--- AIM OF THE EXERCISE ---
The data should be printed again, exactly.
***** MATERIAL SHOWN
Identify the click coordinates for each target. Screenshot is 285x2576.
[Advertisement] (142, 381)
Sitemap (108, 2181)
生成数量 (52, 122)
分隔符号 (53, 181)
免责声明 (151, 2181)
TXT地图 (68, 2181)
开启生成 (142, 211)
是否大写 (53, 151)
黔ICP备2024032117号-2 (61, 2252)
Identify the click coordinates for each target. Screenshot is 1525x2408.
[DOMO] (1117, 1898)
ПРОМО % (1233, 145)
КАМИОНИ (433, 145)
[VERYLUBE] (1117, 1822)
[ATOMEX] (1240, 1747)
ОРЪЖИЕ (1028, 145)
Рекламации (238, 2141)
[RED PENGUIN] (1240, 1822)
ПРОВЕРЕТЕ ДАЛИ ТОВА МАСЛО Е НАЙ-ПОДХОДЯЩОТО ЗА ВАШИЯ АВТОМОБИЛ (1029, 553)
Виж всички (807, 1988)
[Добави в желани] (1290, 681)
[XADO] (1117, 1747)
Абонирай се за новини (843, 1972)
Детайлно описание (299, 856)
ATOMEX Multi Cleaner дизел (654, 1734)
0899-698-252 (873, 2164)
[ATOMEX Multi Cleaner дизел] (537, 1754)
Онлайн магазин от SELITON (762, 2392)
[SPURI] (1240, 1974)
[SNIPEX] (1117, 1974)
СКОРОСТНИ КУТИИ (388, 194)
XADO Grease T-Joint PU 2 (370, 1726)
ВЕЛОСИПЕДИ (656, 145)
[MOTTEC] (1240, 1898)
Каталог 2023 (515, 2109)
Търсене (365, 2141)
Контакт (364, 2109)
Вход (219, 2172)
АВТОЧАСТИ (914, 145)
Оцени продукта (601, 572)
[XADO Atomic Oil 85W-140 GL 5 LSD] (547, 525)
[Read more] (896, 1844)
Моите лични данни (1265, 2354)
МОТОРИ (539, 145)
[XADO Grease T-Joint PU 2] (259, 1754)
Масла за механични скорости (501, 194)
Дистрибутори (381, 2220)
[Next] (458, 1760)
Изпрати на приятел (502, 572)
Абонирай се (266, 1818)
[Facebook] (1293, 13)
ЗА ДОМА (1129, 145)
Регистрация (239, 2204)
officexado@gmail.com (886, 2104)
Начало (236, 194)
**********
--- ANSWER BOX ---
Identify the click coordinates for each target. Screenshot is 285x2576.
[Advertisement] (142, 381)
Sitemap (108, 2181)
生成数量 (52, 122)
分隔符号 (53, 181)
免责声明 (151, 2181)
TXT地图 (68, 2181)
开启生成 (142, 211)
是否大写 (53, 151)
黔ICP备2024032117号-2 (61, 2252)
Identify the click coordinates for each target. Screenshot is 1525x2408.
[DOMO] (1117, 1898)
ПРОМО % (1233, 145)
КАМИОНИ (433, 145)
[VERYLUBE] (1117, 1822)
[ATOMEX] (1240, 1747)
ОРЪЖИЕ (1028, 145)
Рекламации (238, 2141)
[RED PENGUIN] (1240, 1822)
ПРОВЕРЕТЕ ДАЛИ ТОВА МАСЛО Е НАЙ-ПОДХОДЯЩОТО ЗА ВАШИЯ АВТОМОБИЛ (1029, 553)
Виж всички (807, 1988)
[Добави в желани] (1290, 681)
[XADO] (1117, 1747)
Абонирай се за новини (843, 1972)
Детайлно описание (299, 856)
ATOMEX Multi Cleaner дизел (654, 1734)
0899-698-252 (873, 2164)
[ATOMEX Multi Cleaner дизел] (537, 1754)
Онлайн магазин от SELITON (762, 2392)
[SPURI] (1240, 1974)
[SNIPEX] (1117, 1974)
СКОРОСТНИ КУТИИ (388, 194)
XADO Grease T-Joint PU 2 (370, 1726)
ВЕЛОСИПЕДИ (656, 145)
[MOTTEC] (1240, 1898)
Каталог 2023 (515, 2109)
Търсене (365, 2141)
Контакт (364, 2109)
Вход (219, 2172)
АВТОЧАСТИ (914, 145)
Оцени продукта (601, 572)
[XADO Atomic Oil 85W-140 GL 5 LSD] (547, 525)
[Read more] (896, 1844)
Моите лични данни (1265, 2354)
МОТОРИ (539, 145)
[XADO Grease T-Joint PU 2] (259, 1754)
Масла за механични скорости (501, 194)
Дистрибутори (381, 2220)
[Next] (458, 1760)
Изпрати на приятел (502, 572)
Абонирай се (266, 1818)
[Facebook] (1293, 13)
ЗА ДОМА (1129, 145)
Регистрация (239, 2204)
officexado@gmail.com (886, 2104)
Начало (236, 194)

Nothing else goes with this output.